Stadium in South Dakota, United States

Dunham Field at O'Harra Memorial Stadium is a multi-purpose college football stadium in the United States, located on the campus of the South Dakota School of Mines & Technology (SDSM&T) in Rapid City, South Dakota. It is the home of the South Dakota Mines Hardrockers of the Rocky Mountain Athletic Conference in NCAA Division II, as well as Rapid City's two public high schools (Central and Stevens).

The stadium is named after SDSM&T's eighth president, Dr. Cleophas C. O'Harra (who decided on the location), and the field is named after two alumni boosters, George & Nancy Dunham.

The stadium has a unique design, consisting of standard bleacher and box seating to one side and a three-tiered terrace on the opposite side, consisting of 250 paved parking spots allowing spectators to tailgate and watch games from their vehicles. A track also encircles the field, allowing its use for track and field events. The artificial turf field has a northwest–southeast alignment at an approximate elevation of 3180 ft above sea level.

==History==
In 1930, the School of Mines obtained an area southeast of SDSM&T campus that was previous used as a garbage dump and feeding area for swine, based on suggestions from landscape artist Phelps Myman. That year's pledges to Sigma Tau were then tasked with designing the field and stadium. President O’Harra declared a holiday for students on May 18, 1931, allowing the student body to come and level the field en masse, in preparation for proper construction. Work between 1932 until its completion in 1938 was done by a mixture of unskilled workers from the Works Progress Administration (WPA) and skilled laborers paid by donations collected by the school's alumni association.

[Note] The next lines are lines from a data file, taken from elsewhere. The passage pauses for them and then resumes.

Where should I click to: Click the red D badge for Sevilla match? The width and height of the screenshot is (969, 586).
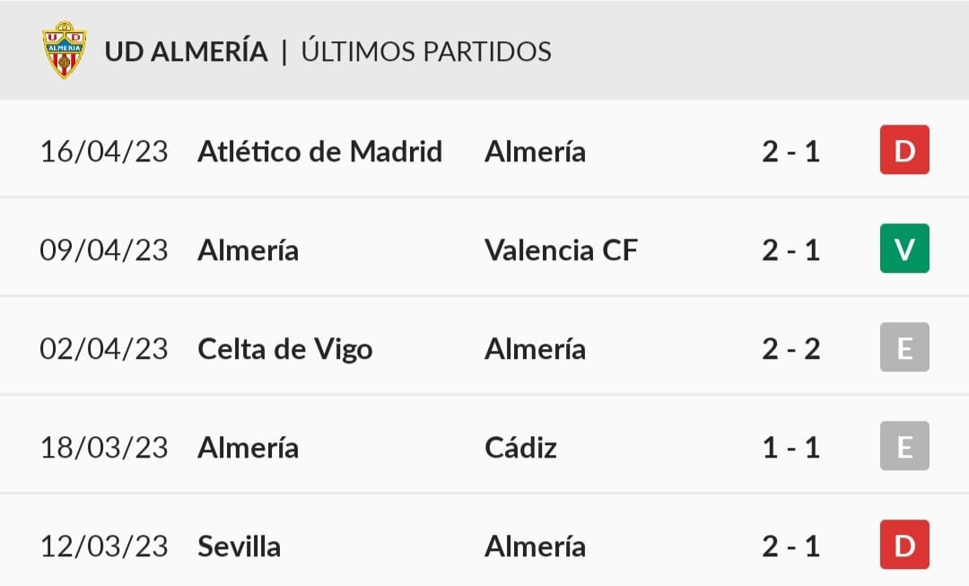(904, 545)
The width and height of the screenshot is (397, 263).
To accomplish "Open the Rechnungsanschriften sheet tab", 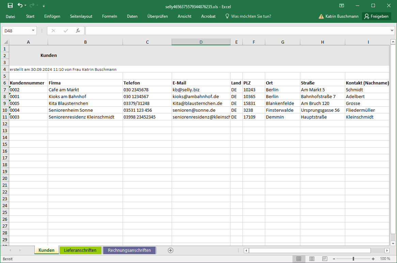I will (129, 250).
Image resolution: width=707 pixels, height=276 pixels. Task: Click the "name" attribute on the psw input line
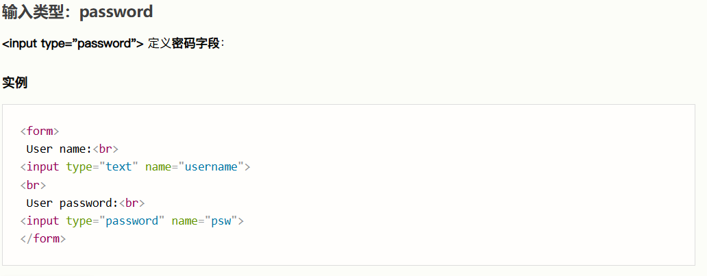tap(184, 221)
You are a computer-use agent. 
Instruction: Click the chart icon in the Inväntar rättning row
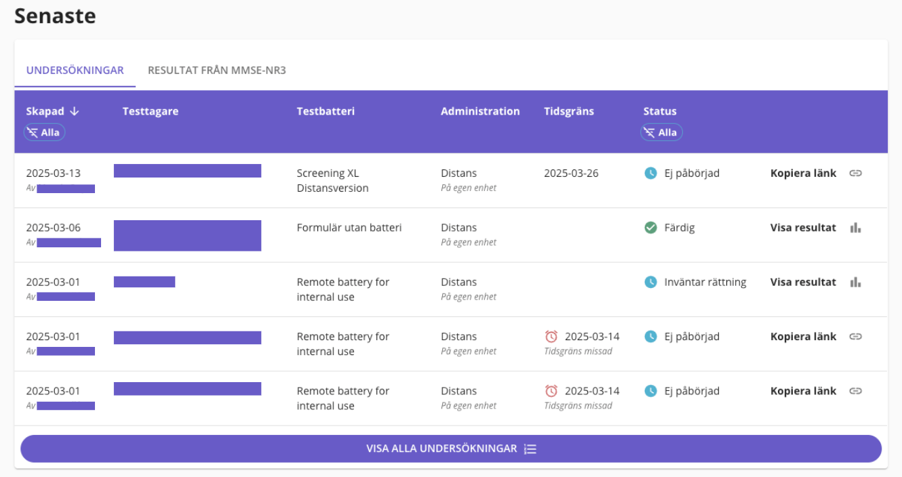click(x=855, y=282)
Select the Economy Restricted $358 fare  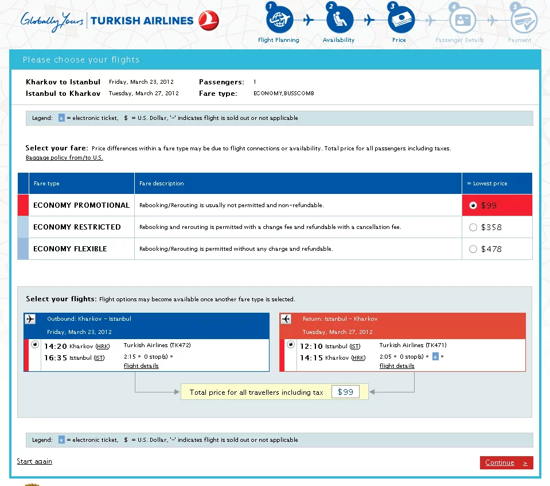tap(473, 227)
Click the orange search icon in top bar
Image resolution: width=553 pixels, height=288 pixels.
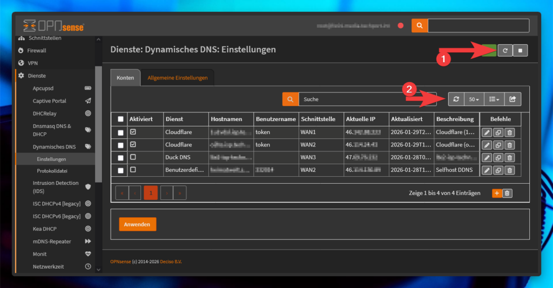419,25
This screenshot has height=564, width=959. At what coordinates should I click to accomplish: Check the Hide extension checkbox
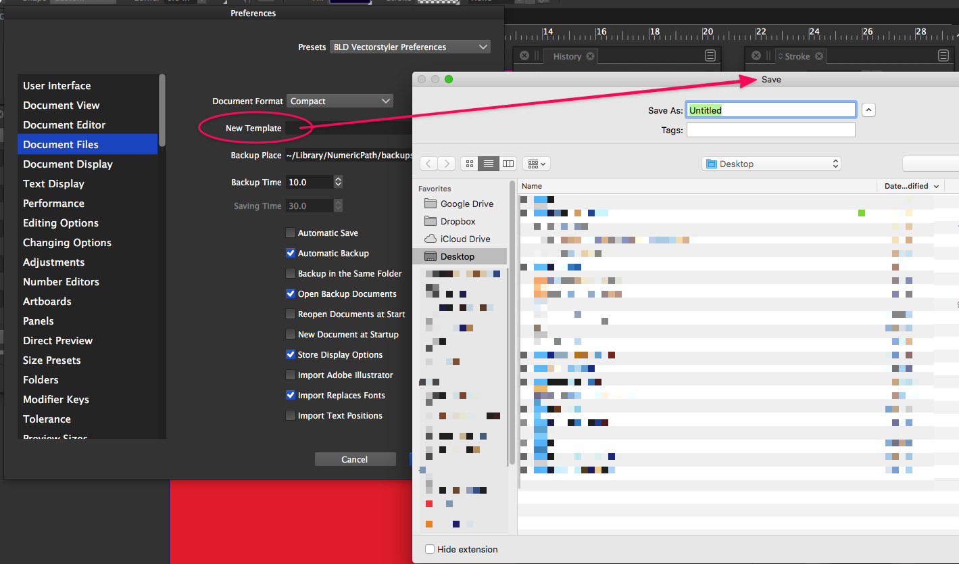coord(430,550)
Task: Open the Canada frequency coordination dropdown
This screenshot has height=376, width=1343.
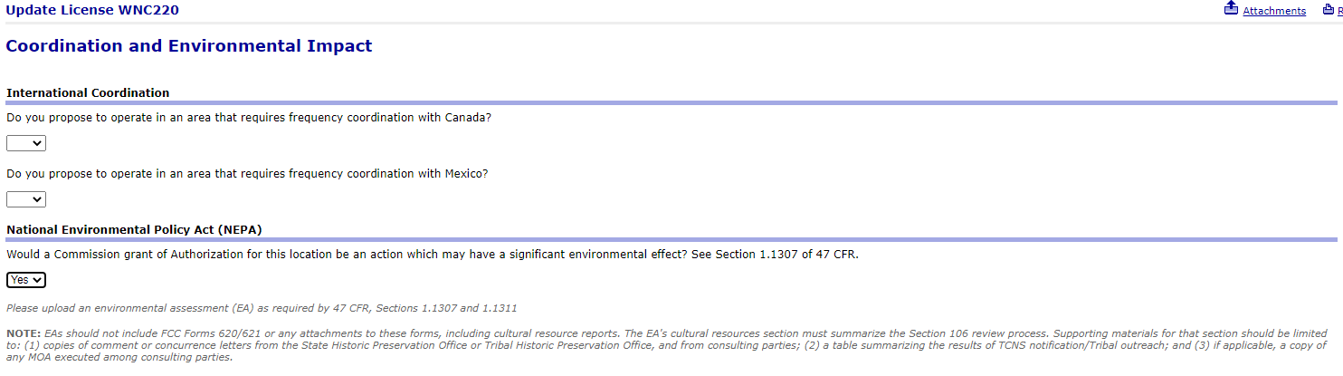Action: (26, 143)
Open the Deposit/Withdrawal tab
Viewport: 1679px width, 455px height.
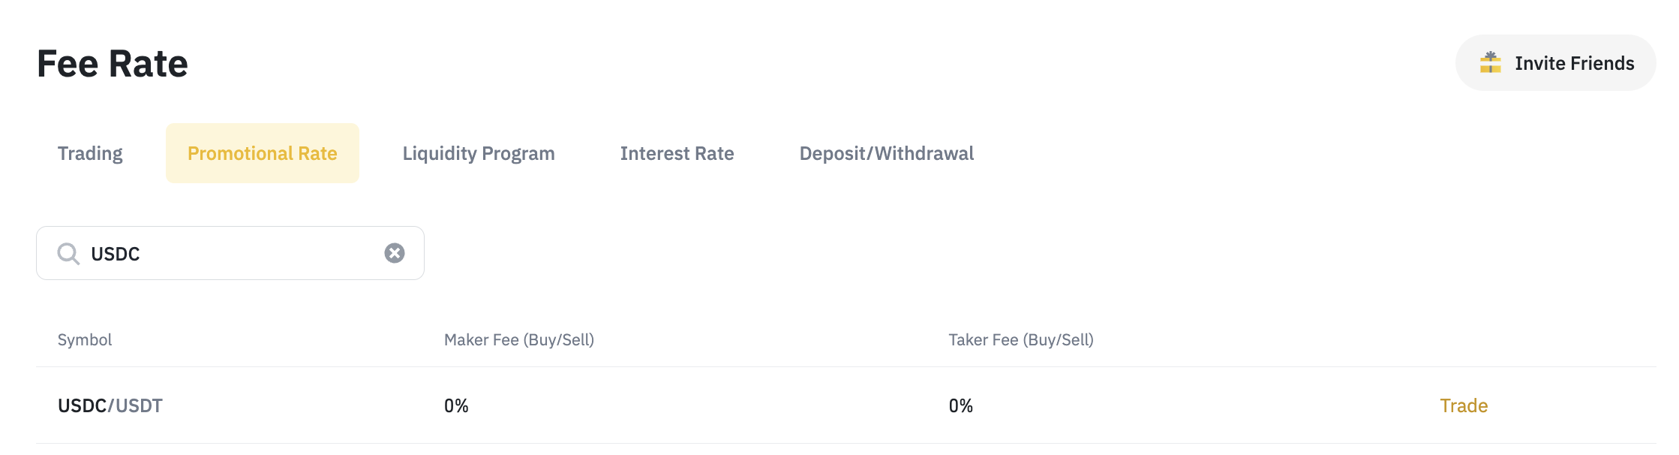pos(886,153)
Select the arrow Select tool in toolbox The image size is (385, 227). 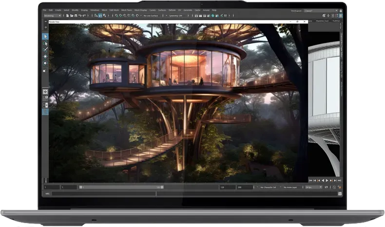coord(46,36)
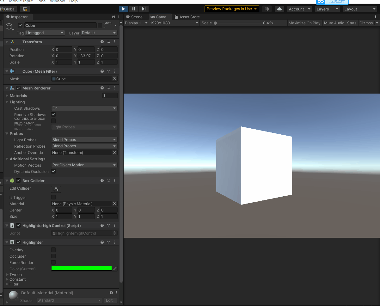Pick the Mesh object selector circle next to Cube
The width and height of the screenshot is (380, 306).
[114, 79]
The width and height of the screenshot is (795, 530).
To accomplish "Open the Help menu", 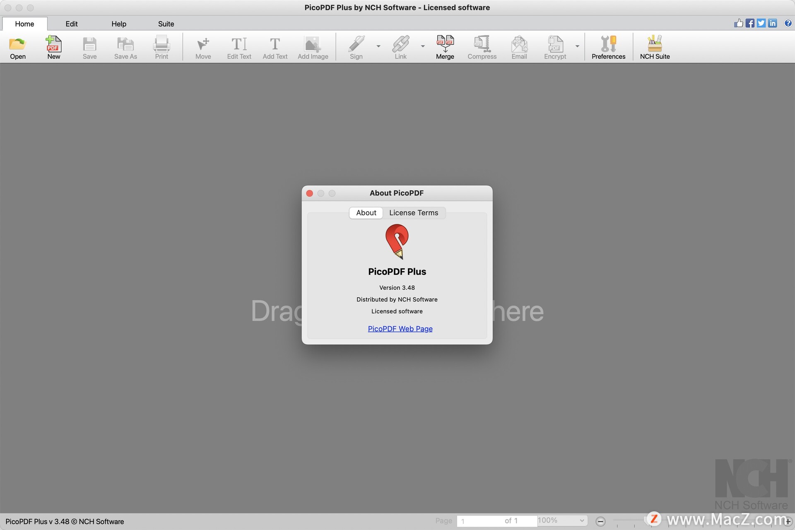I will pyautogui.click(x=118, y=24).
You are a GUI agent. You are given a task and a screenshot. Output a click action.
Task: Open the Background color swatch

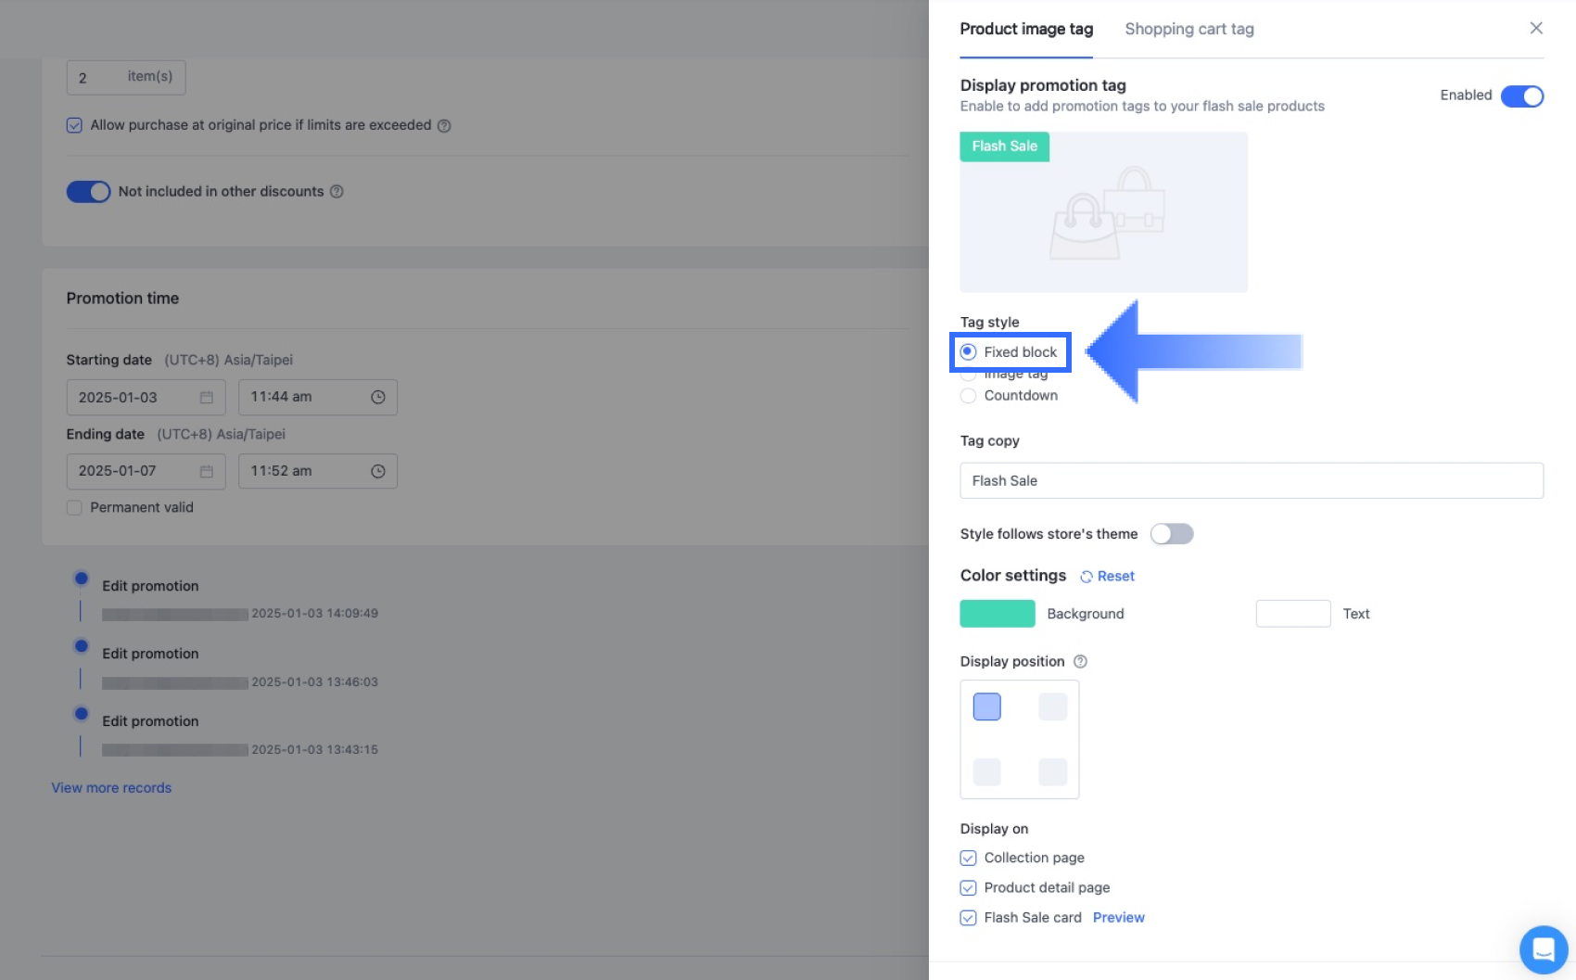[998, 614]
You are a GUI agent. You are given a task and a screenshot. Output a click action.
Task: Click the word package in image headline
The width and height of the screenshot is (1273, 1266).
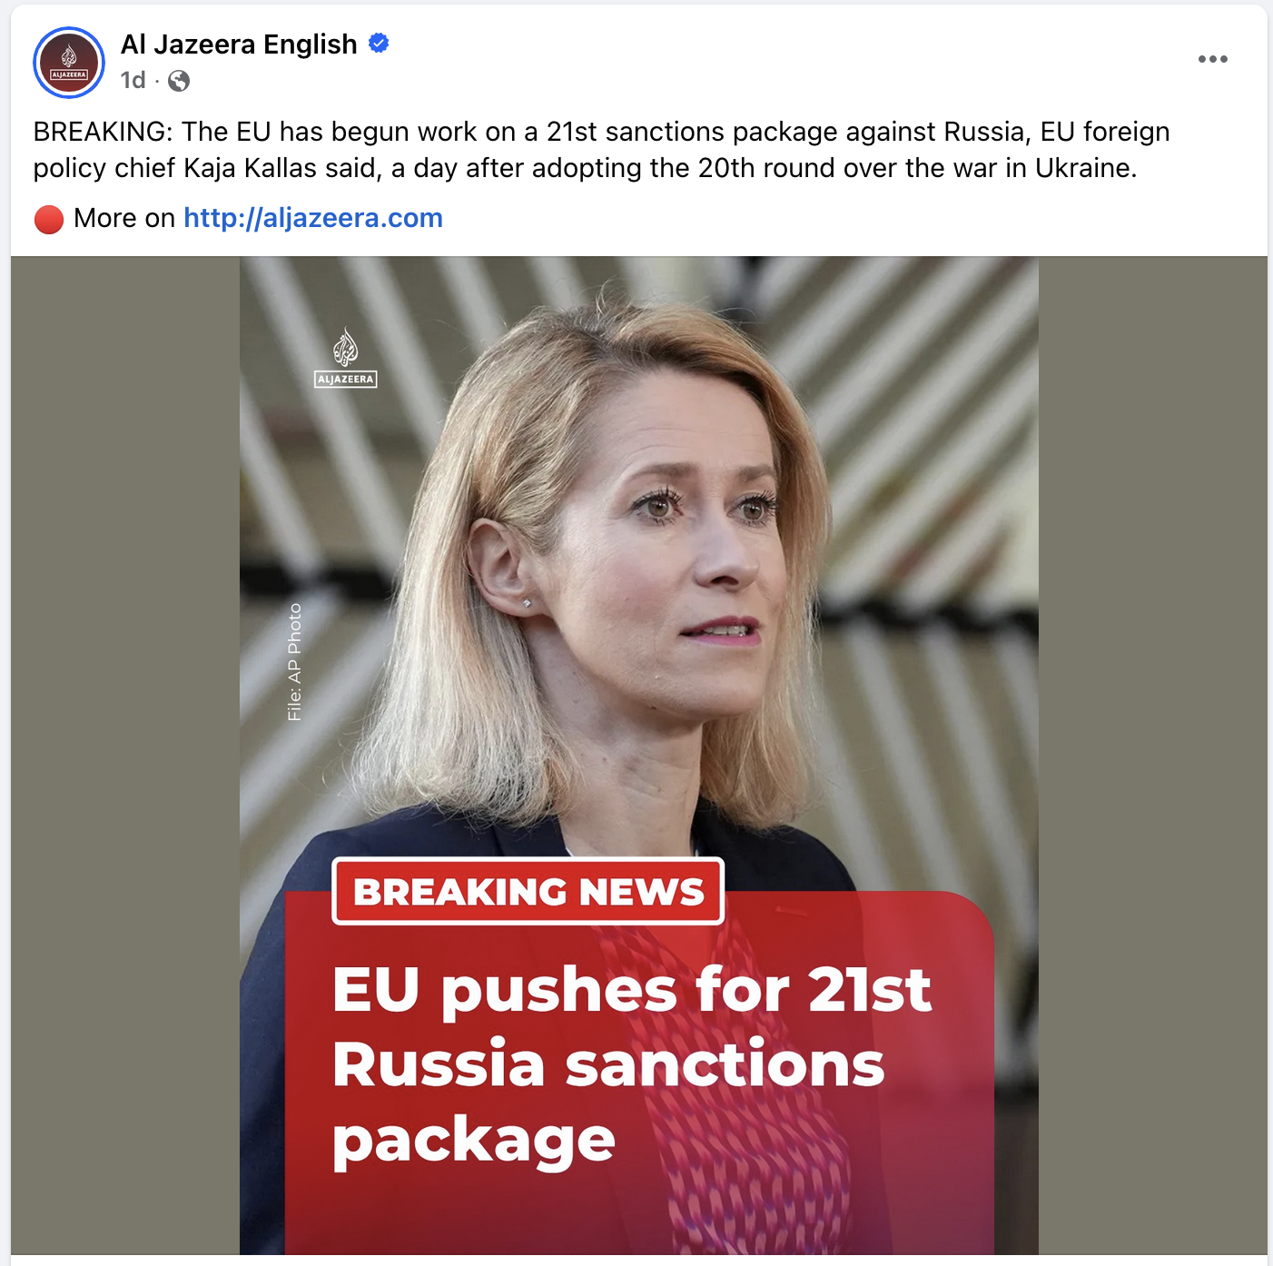(x=474, y=1141)
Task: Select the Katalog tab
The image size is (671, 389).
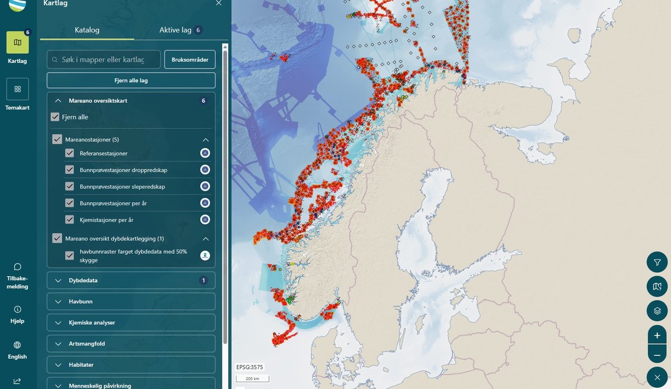Action: pos(87,30)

Work was completed and the stadium dedicated on September 16, 1938, with an 18–7 victory over the South Dakota State Jackrabbits. The Hardrockers finished the season 8–0 (after a forfeit by Yankton College) and won that year's conference championship.

The stadium underwent a $1.75 million expansion and modernization in later years through support by various state, city, county, and school entities. The field was named Dunham Field in 2004. A further $2.5 million in renovations to O'Harra were proposed in September 2016 and slated for the summer of 2017.